Recensione: The Great Southern Trendkill
Era l’ormai lontano 1996 e i Pantera, reduci dalla pubblicazione di tre pietre miliari consecutive del calibro di “Cowboys From Hell”, “Vulgar Display Of Power” e “Far Beyond Driven”, si trovavano nella non semplice posizione di dover dare alla luce un nuovo lavoro in grado di competere con una serie di album che avevano segnato per sempre la storia del (post) thrash.
“The Great Southern Trendkill” riprende il filo del discorso sostanzialmente dove i texani l’avevano interrotto due anni prima con il brutale “Far Beyond Driven”. Tuttavia, laddove quest’ultimo partiva come una bomba grazie ai quattro pezzi da novanta posti in apertura, per poi appiattirsi leggermente nella parte centrale (con le discrete “Good Friends And A Bottle Of Pills” e “Hard Lines, Sunken Cheeks”), prima di un gran finale culminante nella splendida rivisitazione della sabbathiana “Planet Caravan”, questo album è, forse, più avaro di hit memorabili, ma caratterizzato da una qualità media più omogenea.
Il gruppo è più che collaudato, e visto lo status di miti cui sono assurti nel corso degli anni i Pantera, soffermarsi di nuovo a parlare dei singoli potrebbe sembrare addirittura ridondante. Sul compianto Dimebag Darrell sono stati spesi milioni di parole eppure nel complesso nemmeno lontanamente sufficienti a descrivere l’apporto in termini di innovazione, tecnica e attitudine dati al metal moderno da questo fantastico e sfortunato artista, né a spiegare o a giustificare una tragedia così crudele e assurda come quella che l’ha visto suo malgrado protagonista. Della precisione e della violenza della sezione ritmica dei groove metallers di Arlington, composta da Vinnie Paul e da Rex Brown, rispettivamente batteria e basso, si è detto quasi altrettanto. E poi Philip Anselmo. La sua voce si fa sempre più massiccia e cattiva, non c’è (quasi) più spazio per la fitta alternanza tra clean, growl e screaming psicotici di scuola ‘halfordiana’ che stupì tutti ai tempi di “Cowboys..”, tuttavia, in virtù della buona riuscita di molti dei suoi progetti paralleli (e, a posteriori, anche per via della monotonia dell’opera unica dei Damageplan), appare sempre più evidente quanto importante fosse il suo apporto nell’economia del sound dei Pantera.

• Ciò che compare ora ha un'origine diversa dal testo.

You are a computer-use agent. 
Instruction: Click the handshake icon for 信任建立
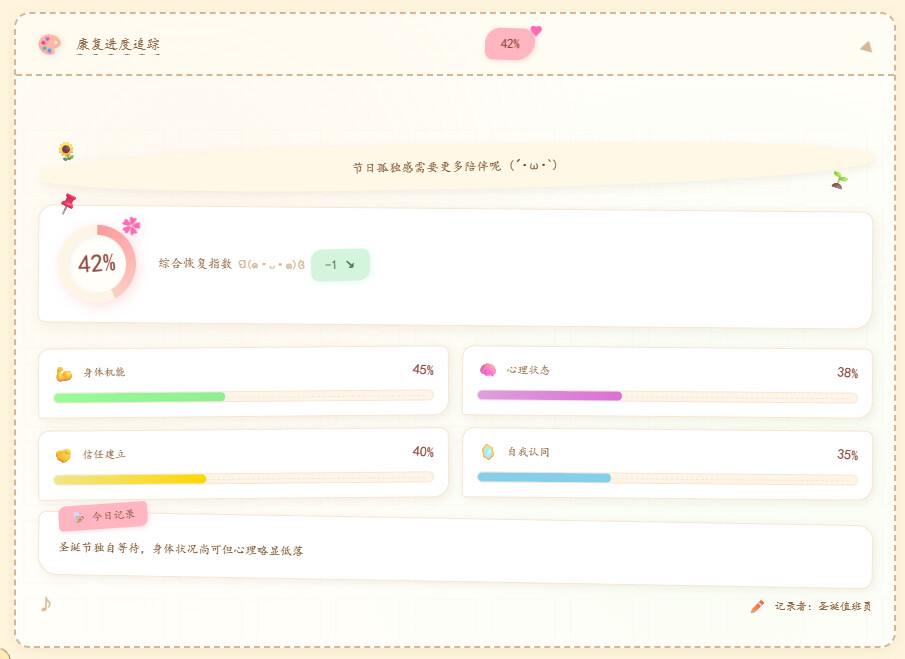tap(63, 456)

Ciò che fin dal primo ascolto balza all’attenzione come differente, rispetto all’allora passato recente, è il riecheggiare, tra le note dell’intero album, delle atmosfere malate, opprimenti ed elefantiache mutuate da quel bizzarro incrocio di thrash, stoner, doom e southern metal che i Down, non a caso, diedero alle stampe esattamente un anno prima dell’uscita di “The Great Southern Trendkill”.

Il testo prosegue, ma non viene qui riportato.